» Records shown

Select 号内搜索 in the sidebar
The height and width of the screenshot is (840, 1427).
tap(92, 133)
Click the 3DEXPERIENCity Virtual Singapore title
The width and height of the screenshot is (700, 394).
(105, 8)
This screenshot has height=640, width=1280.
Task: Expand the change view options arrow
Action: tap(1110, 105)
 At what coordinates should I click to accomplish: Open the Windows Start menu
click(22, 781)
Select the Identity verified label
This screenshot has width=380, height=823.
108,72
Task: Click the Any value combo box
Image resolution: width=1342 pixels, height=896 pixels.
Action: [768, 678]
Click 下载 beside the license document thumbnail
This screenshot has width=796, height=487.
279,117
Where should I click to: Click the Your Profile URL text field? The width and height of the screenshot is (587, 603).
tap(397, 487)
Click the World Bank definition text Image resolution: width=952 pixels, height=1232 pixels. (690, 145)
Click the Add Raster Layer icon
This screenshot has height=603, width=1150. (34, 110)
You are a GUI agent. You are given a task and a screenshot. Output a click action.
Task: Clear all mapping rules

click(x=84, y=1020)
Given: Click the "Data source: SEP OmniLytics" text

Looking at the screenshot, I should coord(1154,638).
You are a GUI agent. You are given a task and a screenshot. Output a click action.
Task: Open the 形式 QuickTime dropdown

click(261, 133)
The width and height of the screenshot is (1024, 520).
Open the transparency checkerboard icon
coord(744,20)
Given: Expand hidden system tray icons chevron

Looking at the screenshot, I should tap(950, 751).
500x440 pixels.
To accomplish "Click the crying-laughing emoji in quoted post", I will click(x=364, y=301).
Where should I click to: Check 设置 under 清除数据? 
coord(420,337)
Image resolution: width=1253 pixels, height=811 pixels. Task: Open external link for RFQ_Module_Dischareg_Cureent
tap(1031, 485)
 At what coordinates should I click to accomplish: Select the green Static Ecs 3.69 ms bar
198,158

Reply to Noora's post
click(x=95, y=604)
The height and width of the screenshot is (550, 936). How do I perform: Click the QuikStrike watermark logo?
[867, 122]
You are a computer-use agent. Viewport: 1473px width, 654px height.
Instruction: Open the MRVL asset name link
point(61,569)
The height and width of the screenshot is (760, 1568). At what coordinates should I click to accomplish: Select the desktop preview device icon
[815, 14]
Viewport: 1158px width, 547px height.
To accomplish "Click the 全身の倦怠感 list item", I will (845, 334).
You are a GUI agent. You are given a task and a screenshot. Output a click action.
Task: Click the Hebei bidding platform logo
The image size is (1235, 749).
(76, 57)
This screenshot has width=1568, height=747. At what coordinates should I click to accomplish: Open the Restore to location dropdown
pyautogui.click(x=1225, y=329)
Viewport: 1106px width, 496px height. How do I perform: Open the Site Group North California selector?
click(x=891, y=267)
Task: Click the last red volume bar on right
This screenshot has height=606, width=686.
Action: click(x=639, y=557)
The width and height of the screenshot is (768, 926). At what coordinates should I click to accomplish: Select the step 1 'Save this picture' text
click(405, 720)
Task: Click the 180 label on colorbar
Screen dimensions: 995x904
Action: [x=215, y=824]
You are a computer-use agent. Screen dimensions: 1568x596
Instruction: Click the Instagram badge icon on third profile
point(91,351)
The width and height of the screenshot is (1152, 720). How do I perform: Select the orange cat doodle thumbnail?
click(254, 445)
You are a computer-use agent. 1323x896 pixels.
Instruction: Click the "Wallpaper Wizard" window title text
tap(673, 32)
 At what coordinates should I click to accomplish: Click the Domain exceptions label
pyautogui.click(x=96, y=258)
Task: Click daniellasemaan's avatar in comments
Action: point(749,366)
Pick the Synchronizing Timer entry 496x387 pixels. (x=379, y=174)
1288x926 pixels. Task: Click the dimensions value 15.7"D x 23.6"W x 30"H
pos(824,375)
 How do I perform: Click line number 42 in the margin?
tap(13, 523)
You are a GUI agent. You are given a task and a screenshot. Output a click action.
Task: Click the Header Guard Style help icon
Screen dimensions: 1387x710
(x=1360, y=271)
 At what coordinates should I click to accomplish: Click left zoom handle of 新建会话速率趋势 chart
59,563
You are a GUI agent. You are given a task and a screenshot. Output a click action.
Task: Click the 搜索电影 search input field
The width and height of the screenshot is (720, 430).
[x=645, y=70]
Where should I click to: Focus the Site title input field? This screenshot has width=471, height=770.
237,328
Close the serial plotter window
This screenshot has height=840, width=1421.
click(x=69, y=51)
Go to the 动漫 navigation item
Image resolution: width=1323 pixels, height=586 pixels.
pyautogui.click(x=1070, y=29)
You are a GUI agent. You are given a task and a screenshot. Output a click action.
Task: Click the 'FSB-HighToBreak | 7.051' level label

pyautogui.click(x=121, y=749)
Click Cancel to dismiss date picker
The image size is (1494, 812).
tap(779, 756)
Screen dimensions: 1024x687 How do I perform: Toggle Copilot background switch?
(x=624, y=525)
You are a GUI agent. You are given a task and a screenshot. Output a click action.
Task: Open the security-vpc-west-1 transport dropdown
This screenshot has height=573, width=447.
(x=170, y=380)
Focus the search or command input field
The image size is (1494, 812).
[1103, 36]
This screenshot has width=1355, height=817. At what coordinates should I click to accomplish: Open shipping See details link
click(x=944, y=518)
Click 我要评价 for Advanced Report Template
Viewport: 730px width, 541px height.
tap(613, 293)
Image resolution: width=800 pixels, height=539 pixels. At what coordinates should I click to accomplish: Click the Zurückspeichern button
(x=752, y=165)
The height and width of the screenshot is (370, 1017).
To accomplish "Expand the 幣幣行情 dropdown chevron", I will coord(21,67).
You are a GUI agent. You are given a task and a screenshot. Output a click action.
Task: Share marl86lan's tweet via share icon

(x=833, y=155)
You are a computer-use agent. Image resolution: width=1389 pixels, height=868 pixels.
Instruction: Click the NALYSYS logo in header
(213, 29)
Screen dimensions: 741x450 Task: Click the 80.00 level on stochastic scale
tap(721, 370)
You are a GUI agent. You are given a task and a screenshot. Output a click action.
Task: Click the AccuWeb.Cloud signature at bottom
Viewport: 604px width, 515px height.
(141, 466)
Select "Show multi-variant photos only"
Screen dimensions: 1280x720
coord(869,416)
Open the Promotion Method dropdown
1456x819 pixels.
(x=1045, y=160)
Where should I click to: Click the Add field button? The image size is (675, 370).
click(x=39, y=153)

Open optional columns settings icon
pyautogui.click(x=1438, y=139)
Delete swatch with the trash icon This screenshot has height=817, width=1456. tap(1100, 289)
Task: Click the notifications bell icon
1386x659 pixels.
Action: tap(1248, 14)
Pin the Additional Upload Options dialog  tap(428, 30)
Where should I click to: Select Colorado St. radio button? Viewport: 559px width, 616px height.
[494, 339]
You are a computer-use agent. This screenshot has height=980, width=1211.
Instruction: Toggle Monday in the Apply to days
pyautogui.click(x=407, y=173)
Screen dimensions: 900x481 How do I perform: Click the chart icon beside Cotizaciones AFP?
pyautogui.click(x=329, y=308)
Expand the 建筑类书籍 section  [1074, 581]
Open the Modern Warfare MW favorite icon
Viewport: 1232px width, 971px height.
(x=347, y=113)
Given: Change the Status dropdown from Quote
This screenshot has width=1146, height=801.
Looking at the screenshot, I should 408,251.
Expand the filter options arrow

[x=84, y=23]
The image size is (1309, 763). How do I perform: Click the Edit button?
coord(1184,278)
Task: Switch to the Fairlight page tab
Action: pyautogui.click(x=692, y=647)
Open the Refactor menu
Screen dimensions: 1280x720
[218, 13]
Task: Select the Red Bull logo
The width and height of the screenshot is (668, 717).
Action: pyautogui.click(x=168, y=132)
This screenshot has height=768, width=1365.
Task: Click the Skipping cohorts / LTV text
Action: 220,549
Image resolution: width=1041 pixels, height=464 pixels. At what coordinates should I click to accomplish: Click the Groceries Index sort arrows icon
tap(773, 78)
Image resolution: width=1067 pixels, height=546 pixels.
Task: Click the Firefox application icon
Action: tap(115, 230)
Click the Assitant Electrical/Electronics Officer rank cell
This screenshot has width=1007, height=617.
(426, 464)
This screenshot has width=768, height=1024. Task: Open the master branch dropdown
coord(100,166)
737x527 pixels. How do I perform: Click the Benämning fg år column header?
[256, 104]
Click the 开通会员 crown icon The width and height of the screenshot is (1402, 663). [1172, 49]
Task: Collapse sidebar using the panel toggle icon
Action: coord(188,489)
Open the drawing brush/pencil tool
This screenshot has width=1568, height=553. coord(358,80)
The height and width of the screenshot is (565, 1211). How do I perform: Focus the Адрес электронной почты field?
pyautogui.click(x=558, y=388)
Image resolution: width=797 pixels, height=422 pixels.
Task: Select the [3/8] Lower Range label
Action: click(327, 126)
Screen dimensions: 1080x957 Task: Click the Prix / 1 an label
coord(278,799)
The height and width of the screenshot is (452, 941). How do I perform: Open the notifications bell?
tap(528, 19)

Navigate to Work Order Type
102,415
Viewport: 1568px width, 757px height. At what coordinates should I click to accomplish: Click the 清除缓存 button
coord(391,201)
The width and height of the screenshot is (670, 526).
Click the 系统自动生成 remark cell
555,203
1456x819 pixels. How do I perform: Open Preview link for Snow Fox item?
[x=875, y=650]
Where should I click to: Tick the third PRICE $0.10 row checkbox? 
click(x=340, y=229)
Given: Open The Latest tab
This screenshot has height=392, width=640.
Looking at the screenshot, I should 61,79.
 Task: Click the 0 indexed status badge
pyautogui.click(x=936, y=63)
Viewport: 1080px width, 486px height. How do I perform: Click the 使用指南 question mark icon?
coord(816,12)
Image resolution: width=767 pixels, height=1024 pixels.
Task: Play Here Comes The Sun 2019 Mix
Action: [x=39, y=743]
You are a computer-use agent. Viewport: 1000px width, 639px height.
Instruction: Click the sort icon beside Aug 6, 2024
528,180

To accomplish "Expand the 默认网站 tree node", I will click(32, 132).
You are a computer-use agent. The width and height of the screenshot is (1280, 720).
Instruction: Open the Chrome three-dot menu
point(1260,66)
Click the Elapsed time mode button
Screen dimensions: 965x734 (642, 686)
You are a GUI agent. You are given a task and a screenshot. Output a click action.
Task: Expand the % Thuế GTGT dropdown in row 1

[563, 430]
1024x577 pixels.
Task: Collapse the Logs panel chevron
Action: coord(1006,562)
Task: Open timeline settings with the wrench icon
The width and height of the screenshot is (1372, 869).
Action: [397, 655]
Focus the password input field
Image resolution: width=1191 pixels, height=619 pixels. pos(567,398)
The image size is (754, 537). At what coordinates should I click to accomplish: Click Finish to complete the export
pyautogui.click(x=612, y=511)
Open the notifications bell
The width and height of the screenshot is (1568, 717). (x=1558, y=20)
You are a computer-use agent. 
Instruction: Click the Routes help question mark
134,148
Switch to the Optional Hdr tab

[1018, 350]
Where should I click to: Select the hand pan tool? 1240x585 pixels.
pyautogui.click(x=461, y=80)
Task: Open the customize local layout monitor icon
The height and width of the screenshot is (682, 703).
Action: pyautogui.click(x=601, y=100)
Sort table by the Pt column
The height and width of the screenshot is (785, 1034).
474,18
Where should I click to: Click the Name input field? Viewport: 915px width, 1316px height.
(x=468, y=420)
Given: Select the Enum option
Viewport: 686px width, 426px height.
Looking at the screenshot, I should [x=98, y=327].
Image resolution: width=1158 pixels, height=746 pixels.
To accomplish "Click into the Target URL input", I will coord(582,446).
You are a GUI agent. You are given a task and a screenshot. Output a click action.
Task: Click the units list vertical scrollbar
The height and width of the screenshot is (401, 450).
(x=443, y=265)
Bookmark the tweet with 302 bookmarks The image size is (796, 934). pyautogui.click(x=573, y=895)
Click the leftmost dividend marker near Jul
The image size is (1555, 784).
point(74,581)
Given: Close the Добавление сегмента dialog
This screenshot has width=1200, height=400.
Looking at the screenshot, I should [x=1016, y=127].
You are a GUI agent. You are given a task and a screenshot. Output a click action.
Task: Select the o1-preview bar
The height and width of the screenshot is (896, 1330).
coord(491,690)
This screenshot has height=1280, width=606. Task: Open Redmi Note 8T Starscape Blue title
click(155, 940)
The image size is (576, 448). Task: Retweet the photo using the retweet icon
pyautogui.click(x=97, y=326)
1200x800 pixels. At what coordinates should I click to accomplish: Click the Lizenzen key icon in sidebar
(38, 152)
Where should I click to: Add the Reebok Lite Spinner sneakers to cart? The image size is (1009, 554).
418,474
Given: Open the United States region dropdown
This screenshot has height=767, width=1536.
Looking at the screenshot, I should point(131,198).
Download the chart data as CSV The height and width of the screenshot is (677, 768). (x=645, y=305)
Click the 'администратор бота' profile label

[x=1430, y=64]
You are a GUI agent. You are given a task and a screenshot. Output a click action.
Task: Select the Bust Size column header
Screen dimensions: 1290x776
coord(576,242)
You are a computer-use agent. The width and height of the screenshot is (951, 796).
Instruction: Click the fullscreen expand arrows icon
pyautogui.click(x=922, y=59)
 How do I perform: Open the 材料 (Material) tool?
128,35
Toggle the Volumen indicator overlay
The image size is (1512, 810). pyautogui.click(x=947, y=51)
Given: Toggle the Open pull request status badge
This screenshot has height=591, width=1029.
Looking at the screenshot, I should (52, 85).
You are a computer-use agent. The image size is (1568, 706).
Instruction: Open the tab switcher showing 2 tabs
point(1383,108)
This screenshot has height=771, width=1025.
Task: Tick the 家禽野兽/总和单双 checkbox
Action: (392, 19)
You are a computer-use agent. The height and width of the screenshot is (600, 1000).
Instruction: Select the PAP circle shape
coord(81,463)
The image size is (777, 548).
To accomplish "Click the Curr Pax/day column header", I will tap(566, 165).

» Action item
Give only the lines from the one holding "The height and width of the screenshot is (401, 450)." through the one holding "Task: Select the o1-preview bar", each restated exactly as it appears above.

» Exercise response
The height and width of the screenshot is (401, 450).
(x=443, y=265)
Bookmark the tweet with 302 bookmarks The image size is (796, 934). pyautogui.click(x=573, y=895)
Click the leftmost dividend marker near Jul
The image size is (1555, 784).
point(74,581)
Given: Close the Добавление сегмента dialog
This screenshot has width=1200, height=400.
Looking at the screenshot, I should [x=1016, y=127].
You are a GUI agent. You are given a task and a screenshot. Output a click action.
Task: Select the o1-preview bar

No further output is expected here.